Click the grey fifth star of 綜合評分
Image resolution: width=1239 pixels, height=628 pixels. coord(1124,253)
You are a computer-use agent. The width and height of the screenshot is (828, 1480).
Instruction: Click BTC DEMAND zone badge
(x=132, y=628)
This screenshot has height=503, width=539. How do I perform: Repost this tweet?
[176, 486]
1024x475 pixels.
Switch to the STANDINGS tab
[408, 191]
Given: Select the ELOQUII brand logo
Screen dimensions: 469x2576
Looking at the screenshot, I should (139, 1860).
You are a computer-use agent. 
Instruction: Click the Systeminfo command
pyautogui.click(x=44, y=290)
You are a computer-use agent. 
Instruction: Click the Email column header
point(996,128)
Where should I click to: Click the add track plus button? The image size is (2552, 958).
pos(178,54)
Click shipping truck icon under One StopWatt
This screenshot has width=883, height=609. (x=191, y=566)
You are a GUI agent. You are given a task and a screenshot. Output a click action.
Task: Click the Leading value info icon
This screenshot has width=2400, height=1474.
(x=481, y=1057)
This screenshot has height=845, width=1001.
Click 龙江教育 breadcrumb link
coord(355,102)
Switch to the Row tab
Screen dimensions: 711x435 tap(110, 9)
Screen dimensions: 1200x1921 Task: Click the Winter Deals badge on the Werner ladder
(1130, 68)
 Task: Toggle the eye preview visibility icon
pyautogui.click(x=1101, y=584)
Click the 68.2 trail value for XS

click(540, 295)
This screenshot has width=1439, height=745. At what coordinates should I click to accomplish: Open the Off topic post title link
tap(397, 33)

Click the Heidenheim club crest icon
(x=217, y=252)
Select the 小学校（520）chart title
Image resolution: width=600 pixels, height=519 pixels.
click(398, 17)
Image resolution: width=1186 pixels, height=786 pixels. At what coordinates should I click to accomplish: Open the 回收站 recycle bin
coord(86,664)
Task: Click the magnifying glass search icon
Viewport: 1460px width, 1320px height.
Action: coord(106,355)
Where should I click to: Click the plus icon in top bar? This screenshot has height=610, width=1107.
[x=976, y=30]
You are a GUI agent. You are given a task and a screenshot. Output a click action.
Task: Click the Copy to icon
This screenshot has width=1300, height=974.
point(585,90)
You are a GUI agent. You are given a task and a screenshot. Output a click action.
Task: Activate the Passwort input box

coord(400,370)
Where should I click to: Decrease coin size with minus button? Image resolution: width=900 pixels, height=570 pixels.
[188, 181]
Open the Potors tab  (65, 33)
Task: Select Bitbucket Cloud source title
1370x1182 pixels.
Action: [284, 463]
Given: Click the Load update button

----

[BRIEF] Each line from the one containing "Image resolution: width=1186" through the final line of the listing above should be returned exactly; return nothing else.

[TASK ANSWER]
Image resolution: width=1186 pixels, height=786 pixels. At what coordinates should I click to accomplish: Open the 回收站 recycle bin
coord(86,664)
Task: Click the magnifying glass search icon
Viewport: 1460px width, 1320px height.
Action: coord(106,355)
Where should I click to: Click the plus icon in top bar? This screenshot has height=610, width=1107.
[x=976, y=30]
You are a GUI agent. You are given a task and a screenshot. Output a click action.
Task: Click the Copy to icon
This screenshot has width=1300, height=974.
point(585,90)
You are a GUI agent. You are given a task and a screenshot. Output a click action.
Task: Activate the Passwort input box

coord(400,370)
Where should I click to: Decrease coin size with minus button? Image resolution: width=900 pixels, height=570 pixels.
[188, 181]
Open the Potors tab  (65, 33)
Task: Select Bitbucket Cloud source title
1370x1182 pixels.
Action: [284, 463]
Given: Click the Load update button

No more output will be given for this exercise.